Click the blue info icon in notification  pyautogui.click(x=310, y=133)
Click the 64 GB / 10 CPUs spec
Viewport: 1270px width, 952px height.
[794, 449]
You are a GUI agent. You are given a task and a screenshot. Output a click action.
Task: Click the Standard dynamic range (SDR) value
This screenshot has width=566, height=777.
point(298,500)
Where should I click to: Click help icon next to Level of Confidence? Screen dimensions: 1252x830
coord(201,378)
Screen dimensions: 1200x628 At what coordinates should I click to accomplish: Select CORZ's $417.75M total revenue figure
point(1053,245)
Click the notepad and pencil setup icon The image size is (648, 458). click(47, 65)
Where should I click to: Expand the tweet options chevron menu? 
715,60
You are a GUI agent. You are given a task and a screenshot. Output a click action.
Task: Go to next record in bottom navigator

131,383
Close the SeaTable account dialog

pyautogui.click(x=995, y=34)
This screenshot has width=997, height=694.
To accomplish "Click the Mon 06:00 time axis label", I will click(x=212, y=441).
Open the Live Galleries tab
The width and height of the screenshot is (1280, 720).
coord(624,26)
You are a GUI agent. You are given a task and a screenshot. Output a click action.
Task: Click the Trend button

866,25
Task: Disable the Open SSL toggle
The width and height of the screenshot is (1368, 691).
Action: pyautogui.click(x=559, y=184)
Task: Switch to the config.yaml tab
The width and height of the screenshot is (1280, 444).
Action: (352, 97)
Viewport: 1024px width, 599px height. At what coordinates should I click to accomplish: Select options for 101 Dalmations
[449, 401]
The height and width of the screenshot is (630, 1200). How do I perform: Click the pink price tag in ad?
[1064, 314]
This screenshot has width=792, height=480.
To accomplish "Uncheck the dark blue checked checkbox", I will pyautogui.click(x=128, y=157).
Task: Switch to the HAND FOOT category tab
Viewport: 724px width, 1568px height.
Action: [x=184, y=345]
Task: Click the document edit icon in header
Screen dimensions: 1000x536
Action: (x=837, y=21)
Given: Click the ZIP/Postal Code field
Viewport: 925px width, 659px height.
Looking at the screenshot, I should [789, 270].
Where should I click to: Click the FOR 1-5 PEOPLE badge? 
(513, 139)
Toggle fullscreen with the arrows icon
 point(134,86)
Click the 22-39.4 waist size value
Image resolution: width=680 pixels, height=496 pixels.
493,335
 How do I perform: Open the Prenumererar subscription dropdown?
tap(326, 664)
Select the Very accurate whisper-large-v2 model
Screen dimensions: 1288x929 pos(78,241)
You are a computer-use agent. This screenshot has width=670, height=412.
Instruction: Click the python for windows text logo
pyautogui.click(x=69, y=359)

━━━

▸ **Problem to solve**: Your answer should be the records themselves, returned word for word.

▸ **Response below**:
Click the blue info icon in notification  pyautogui.click(x=310, y=133)
Click the 64 GB / 10 CPUs spec
Viewport: 1270px width, 952px height.
[794, 449]
You are a GUI agent. You are given a task and a screenshot. Output a click action.
Task: Click the Standard dynamic range (SDR) value
This screenshot has width=566, height=777.
point(298,500)
Where should I click to: Click help icon next to Level of Confidence? Screen dimensions: 1252x830
coord(201,378)
Screen dimensions: 1200x628 At what coordinates should I click to accomplish: Select CORZ's $417.75M total revenue figure
point(1053,245)
Click the notepad and pencil setup icon The image size is (648, 458). click(47, 65)
Where should I click to: Expand the tweet options chevron menu? 
715,60
You are a GUI agent. You are given a task and a screenshot. Output a click action.
Task: Go to next record in bottom navigator

131,383
Close the SeaTable account dialog

pyautogui.click(x=995, y=34)
This screenshot has width=997, height=694.
To accomplish "Click the Mon 06:00 time axis label", I will click(x=212, y=441).
Open the Live Galleries tab
The width and height of the screenshot is (1280, 720).
coord(624,26)
You are a GUI agent. You are given a task and a screenshot. Output a click action.
Task: Click the Trend button

866,25
Task: Disable the Open SSL toggle
The width and height of the screenshot is (1368, 691).
Action: pyautogui.click(x=559, y=184)
Task: Switch to the config.yaml tab
The width and height of the screenshot is (1280, 444).
Action: (352, 97)
Viewport: 1024px width, 599px height. At what coordinates should I click to accomplish: Select options for 101 Dalmations
[449, 401]
The height and width of the screenshot is (630, 1200). How do I perform: Click the pink price tag in ad?
[1064, 314]
This screenshot has width=792, height=480.
To accomplish "Uncheck the dark blue checked checkbox", I will pyautogui.click(x=128, y=157).
Task: Switch to the HAND FOOT category tab
Viewport: 724px width, 1568px height.
Action: [x=184, y=345]
Task: Click the document edit icon in header
Screen dimensions: 1000x536
Action: (x=837, y=21)
Given: Click the ZIP/Postal Code field
Viewport: 925px width, 659px height.
Looking at the screenshot, I should [789, 270].
Where should I click to: Click the FOR 1-5 PEOPLE badge? 
(513, 139)
Toggle fullscreen with the arrows icon
 point(134,86)
Click the 22-39.4 waist size value
Image resolution: width=680 pixels, height=496 pixels.
493,335
 How do I perform: Open the Prenumererar subscription dropdown?
tap(326, 664)
Select the Very accurate whisper-large-v2 model
Screen dimensions: 1288x929 pos(78,241)
You are a computer-use agent. This screenshot has width=670, height=412.
Instruction: Click the python for windows text logo
pyautogui.click(x=69, y=359)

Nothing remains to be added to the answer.